アカシアの花の下で
まだ春も浅いというのに比較的暖かい夜だった。「月あかりのお店めぐり」という小さなイベントで、緑町のレストランからネオンの街へと、おしゃべりしながらほろ酔い気分で歩いていた。いつも車ばかりで緑町など歩くことはないに等しい。まっすぐ進めば寿司屋通りに続く坂の歩道をぶらりぶらり。
「イヤーはじめて行ったけど美味しかったー」
「なんかワクワクして楽しーい」
「花園までってさ、すんごい遠いと思ってたけどみんなで歩けば案外近いね」
などとお喋りしながら。坂は続く。
しばらく歩いていると突然、歩道がぐにゃりと曲がった。暗くてよく見えないが大きな樹がそびえ立ちまるで公園の遊歩道のようだ。みんなは何事もなかったように平然とネオンの街に向かって歩いている。
「え、待って。何ここ?」
「稲穂小学校んとこですよ、伐採されずに残った有名なアカシアの樹です」
「は?アカシア?はじめて歩いたわ、私ここ!」
頭の中がアカシアの花で満開になった。
稲穂小学校=石原裕次郎。アカシアの樹=赤いハンカチ。札幌の駅前通りあたりの並木かと勝手に思い込んでいたが、あの娘がそっと涙を拭いたのはこの小学校の樹の下だったのだろうか。裕次郎さんの心の中ではそうだったかもしれない。
2歳から小学校の2年までたった6年しか暮らさなかった小樽の町を第二のふるさとと呼び、記念館まで残してくれた裕次郎さん。裕次郎さんのおたるくらしは幸せな思い出がいっぱいなのだろうか。
数日後、ひとりでアカシアの樹を見に行った。曲りくねった歩道は「裕次郎の小径」と名付けられ、稲穂小学校90周年の記念誌に寄せられたという文章のプレートが設置されていた。裕次郎さんだけに限らず、この樹はきっとたくさんの人の思い出の中に立っている樹なのだろう。いつか抱きしめに帰ってくると。

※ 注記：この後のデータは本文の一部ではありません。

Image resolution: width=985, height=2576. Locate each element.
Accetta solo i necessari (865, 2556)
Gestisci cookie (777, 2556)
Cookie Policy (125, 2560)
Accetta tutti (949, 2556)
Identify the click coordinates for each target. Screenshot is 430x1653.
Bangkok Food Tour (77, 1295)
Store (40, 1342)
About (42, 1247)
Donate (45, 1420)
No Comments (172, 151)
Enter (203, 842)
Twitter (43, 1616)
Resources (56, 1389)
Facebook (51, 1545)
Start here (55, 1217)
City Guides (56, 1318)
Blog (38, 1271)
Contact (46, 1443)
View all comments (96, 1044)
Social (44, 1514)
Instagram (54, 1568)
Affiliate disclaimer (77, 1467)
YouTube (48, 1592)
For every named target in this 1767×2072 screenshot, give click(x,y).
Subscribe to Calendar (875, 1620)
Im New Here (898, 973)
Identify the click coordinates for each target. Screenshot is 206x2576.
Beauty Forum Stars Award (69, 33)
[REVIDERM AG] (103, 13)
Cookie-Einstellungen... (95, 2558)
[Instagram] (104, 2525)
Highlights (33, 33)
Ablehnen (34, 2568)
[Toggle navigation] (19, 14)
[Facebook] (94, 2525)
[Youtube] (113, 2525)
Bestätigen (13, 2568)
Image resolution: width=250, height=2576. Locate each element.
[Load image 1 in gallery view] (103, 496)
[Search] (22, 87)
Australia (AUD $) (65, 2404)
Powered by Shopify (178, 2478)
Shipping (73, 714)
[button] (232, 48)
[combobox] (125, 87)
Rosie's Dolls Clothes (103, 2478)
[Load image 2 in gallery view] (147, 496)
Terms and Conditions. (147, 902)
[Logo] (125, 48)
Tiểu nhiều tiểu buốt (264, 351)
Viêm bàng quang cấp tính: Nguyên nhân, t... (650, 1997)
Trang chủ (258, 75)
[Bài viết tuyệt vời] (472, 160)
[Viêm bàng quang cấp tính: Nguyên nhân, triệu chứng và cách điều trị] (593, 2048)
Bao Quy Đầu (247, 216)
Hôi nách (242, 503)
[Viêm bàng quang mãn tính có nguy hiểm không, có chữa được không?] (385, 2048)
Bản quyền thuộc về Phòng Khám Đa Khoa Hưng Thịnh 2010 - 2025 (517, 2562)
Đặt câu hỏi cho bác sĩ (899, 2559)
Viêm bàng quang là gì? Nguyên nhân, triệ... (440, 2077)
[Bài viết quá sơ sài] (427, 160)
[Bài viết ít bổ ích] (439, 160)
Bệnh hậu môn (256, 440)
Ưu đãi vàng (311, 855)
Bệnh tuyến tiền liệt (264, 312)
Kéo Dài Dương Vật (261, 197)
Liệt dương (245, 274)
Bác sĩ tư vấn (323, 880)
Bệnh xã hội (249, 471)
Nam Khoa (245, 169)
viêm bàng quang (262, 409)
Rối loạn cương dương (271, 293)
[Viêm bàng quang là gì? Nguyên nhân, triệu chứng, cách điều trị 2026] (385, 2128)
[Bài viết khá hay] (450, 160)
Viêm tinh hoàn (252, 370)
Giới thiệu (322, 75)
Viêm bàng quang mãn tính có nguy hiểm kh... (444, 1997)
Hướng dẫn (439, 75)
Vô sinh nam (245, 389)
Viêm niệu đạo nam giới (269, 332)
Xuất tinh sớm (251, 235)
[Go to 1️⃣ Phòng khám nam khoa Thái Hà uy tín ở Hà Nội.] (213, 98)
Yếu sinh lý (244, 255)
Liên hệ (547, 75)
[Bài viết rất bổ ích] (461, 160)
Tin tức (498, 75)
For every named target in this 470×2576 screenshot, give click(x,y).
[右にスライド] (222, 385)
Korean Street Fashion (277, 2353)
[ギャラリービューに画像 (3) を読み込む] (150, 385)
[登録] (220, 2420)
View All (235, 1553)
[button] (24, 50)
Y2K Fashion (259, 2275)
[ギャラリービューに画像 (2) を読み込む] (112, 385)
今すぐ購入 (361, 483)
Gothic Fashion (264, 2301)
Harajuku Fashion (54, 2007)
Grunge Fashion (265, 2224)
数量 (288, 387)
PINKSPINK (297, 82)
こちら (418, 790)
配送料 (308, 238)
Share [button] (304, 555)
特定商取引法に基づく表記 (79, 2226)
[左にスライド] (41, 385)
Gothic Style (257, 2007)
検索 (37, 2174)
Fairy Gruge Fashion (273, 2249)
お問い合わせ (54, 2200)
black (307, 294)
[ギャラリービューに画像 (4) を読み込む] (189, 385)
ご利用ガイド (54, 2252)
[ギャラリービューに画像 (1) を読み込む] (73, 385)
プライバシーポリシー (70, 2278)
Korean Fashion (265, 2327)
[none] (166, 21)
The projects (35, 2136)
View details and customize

それにしても、この街に何十年も暮らしながら知らないことがまだまだありそうだ。いつも同じ道を行き過ぎるばかりの暮らしでは見える景色も色褪せる。ほんの少しの勇気を出して、何かを求めて新しい一歩を踏み出せばいつもの街が違って見える。小樽ならではの思わぬ出会いが待っているかもしれない。